A articulação externa superou a organização interna, bastante positiva a presença do representante do Ministério da Cultura, o Secretário de Estado da Cultura, o Prefeito do município, grande número de lideranças e observadores, esta articulação foi muito boa. Mas, não foi feito o dever de casa, não cuidaram da base.
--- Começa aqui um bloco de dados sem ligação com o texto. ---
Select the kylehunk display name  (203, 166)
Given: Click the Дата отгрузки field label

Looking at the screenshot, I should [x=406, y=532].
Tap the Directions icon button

Numa Conferência se discute políticas estratégicas, sempre há reuniões preparatórias para que se definam Eixos Temáticos, isto não houve aqui em Sousa. E o Regimento Interno? Não havia. Pauta? Falas e trabalho em grupo. É preciso ressaltar a boa vontade e o desprendimento de todos que se fizeram presentes, mas, quatro grupos numa mesma sala discutindo eventos artísticos, muita gente sem ouvir, sem noção do que o outro dizia, pois, o barulho era enorme, por mais que falássemos em tom baixo. Foi positivo no sentido de reunir algumas propostas para a própria gestão da Fundação Municipal de Cultura, mas, efetivamente não “amarrou” propostas para um Plano Municipal de Cultura.
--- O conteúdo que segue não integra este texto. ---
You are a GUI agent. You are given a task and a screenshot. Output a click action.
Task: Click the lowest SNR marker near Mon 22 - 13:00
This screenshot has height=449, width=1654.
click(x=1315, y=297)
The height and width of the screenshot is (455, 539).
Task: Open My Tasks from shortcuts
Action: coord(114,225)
O importante é que se estabeleceu um diálogo, isto é altamente significante. Precisamos avançar. Tornar o debate mais aprofundado, ousado, discutir, por exemplo, um projeto político para a cidade, que realmente fortaleça a cidadania.

Sousa, em toda sua história, só experimentou o projeto político das elites. Seja: a mentalidade feudal da oligarquia rural ou o pensamento burguês mercantilista da rua da ponte, ainda muito presente (não é só em Sousa, por aí afora também).
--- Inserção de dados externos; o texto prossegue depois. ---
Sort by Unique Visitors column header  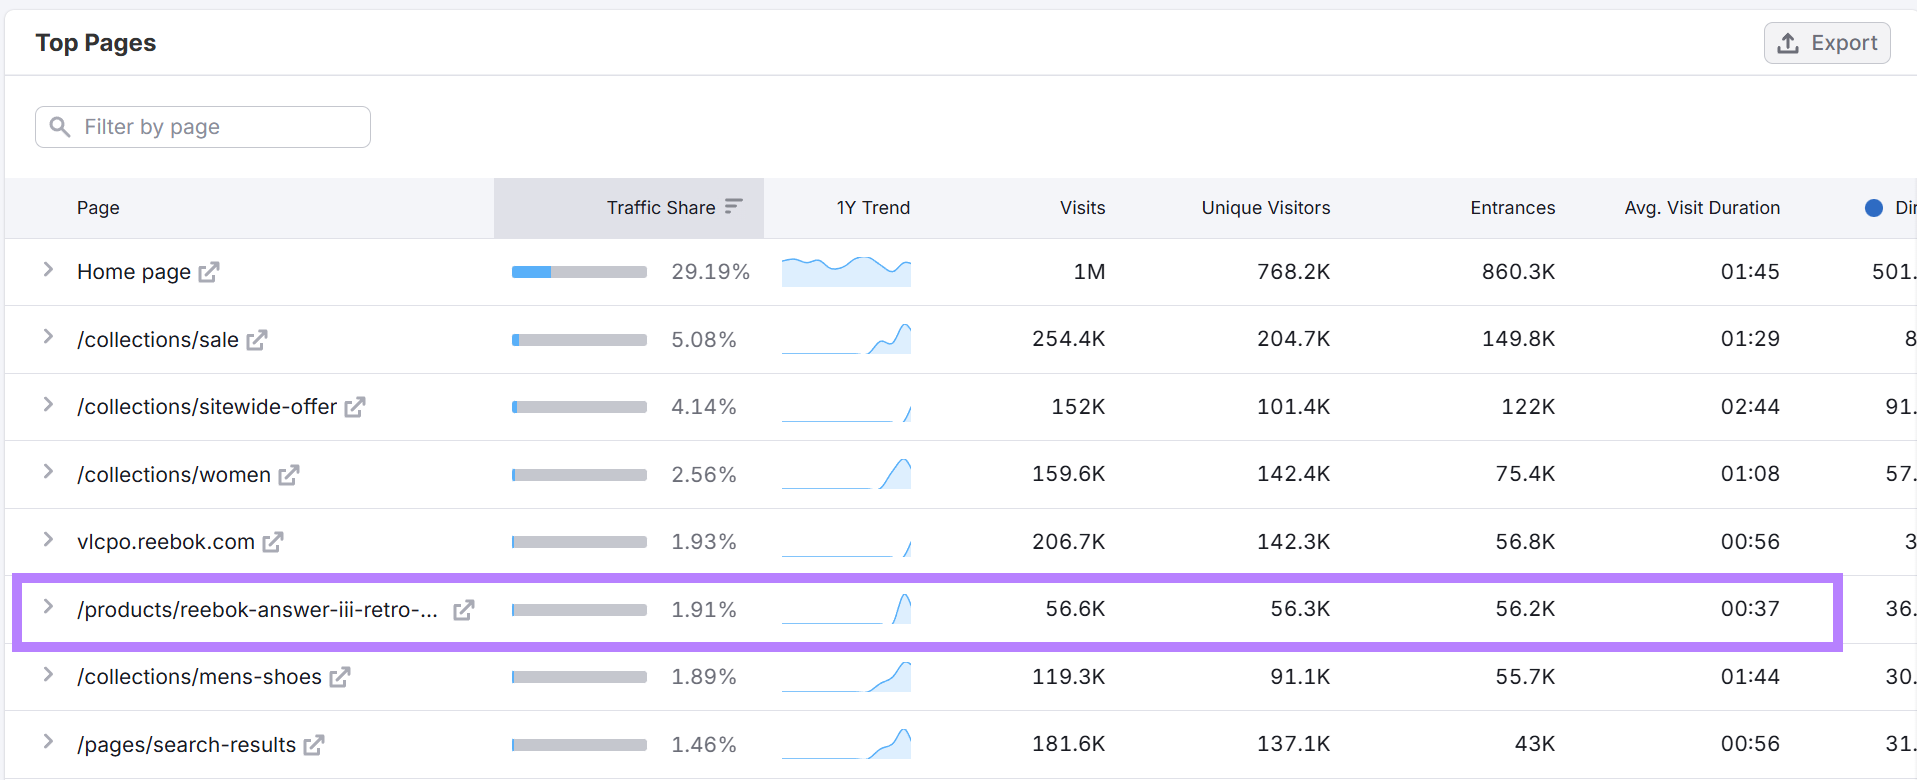1265,207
Até onde conheço apenas o governo do prefeito Antonio Mariz distanciou-se, um pouco, deste viés de nossa cultura política. Pensaram a cidade à moda destas elites. E a reprodução disto é muito arraigada em toda a sociedade. As estruturas de poder estão viciadas nesta cultura que não tem mais saída, politicamente falando, nos dias atuais.

Precisamos fortalecer a cidadania como cultura política. A cultura da periferia e dos campos tem que ser ouvida, assimilada, respeitada. Ainda, na “Conferência”, falou-se sobre a quantidade de terreiros de umbanda e candomblé em nossa cidade, no entanto, não havia representatividade deste segmento, apesar do grande número de afro descendentes presentes.

Precisamos revolver nossa história, colocar o dedo em velhas feridas, para que possamos realmente adentrar no caminho de desenvolvimento pleno. É preciso incluir, neste projeto, as comunidades de trabalhadores e os seu diversos segmentos. É uma proposta política, que deve sair dos terreiros e oitões, ouvindo quem realmente é detentora de todo o poder, o povo.

Afinal, só poderemos cuidar das pedras em nossas vidraças se fizermos o dever de casa bem feito.